Seriously, how dumb is Trump? - Alternet.org

Seriously, how dumb is Trump?

My definition of stupidity is continuing to do something that has so far cost you a minimum of $91 million because you won’t stop doing it.

In recent days, Trump has again publicly charged that E. Jean Carroll’s allegation of sexual abuse, for which he has been found liable in court, is “false.”

When a jury last year found Trump liable for sexually abusing and defaming E. Jean Carroll, Trump responded at a CNN town hall by defaming Carroll again.

So when it came time earlier this year for another jury to decide what Trump owed Carroll in the second defamation lawsuit, her attorneys asked jurors to make sure it was enough to “make him stop.”

The second jury awarded Carroll $83.3 million (which, with interest added in, is $91 million). But it apparently is still not enough to make Trump stop.

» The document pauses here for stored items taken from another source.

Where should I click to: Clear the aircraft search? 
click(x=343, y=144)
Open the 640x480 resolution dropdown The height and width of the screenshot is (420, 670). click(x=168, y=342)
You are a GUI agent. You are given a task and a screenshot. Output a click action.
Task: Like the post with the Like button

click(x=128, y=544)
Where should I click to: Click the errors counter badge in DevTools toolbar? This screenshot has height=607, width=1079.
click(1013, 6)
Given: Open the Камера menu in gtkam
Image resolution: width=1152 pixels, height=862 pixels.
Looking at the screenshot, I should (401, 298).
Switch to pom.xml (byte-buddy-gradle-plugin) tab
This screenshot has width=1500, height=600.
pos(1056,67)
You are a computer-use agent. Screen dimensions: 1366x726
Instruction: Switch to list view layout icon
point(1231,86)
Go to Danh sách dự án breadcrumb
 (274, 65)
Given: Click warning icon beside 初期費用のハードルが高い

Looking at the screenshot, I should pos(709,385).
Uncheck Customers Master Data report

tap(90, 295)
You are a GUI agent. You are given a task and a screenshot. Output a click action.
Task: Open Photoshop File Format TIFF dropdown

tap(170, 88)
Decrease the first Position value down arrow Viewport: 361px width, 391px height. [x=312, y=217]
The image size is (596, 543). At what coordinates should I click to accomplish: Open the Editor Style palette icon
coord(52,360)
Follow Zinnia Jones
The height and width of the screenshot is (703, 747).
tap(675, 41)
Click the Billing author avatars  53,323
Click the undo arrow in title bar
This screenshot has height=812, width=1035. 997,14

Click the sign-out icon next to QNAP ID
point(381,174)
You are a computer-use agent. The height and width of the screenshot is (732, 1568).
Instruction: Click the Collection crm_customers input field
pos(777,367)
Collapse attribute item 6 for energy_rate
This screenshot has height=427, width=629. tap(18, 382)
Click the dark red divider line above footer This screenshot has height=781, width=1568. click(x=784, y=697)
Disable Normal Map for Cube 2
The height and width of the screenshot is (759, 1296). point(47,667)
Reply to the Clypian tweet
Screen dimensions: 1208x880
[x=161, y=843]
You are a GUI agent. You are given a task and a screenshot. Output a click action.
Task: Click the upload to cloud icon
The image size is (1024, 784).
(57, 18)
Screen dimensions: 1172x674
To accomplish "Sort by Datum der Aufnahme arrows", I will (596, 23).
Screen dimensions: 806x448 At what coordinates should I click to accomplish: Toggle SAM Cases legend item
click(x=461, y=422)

Trump has just renewed his attacks on Carroll in much the same terms as before — claiming that she “made up” the story and that he had “never heard” of her.

Unsurprisingly, Carroll’s attorney now suggests there could be a third lawsuit, because the previous verdict was obviously not enough to dissuade him from more defamation.

I have to wonder why the mainstream media isn’t discussing Trump’s extraordinary stupidity.

The media continues to discuss Trump’s criminal indictments, and is — finally! — noticing that Trump is becoming less and less coherent. But why isn’t it reporting on something almost every lawmaker and journalist in official Washington knows — that Trump is remarkably stupid?

I don’t mean just run-of-the-mill stupid. I mean extraordinarily, off-the-charts, stupifyingly stupid.

n December, Trump said his comments about immigrants “poisoning the blood” of America were not inspired by similar statements made by Adolf Hitler about Jewish people, because Trump “didn’t know anything” about Hitler.

In an interview with conservative radio host Hugh Hewitt, Trump explained that “I’m not a student of Hitler. I never read his works. They say that he said something about blood, he didn’t say it the way I said it either, by the way, it’s a very different kind of a statement.”

The media interpreted this as Trump trying to backpedal from his Hitler-ish remark. But what if Trump in fact doesn’t know anything about Adolf Hitler?

After all, he recently claimed that magnets don’t work in water, that the Civil War was unnecessary because it should have been “negotiated,” and that no one would know who Lincoln was if he hadn’t gone to war.

Still don’t believe Trump is stupid?

Consider the views of the people who worked most closely with him during his presidency. Anyone remember when Secretary of State Rex Tillerson called Trump a “f—---- moron?”

Or when National Security Adviser H.R. McMaster called him a “dope?” And Treasury Secretary Steve Mnuchin, former White House Chief of Staff Reince Priebus, former White House Chief of Staff John Kelly, and even Rupert Murdoch all referred to Trump as an “idiot?” (Technically, Murdoch called him a “f—---- idiot.”)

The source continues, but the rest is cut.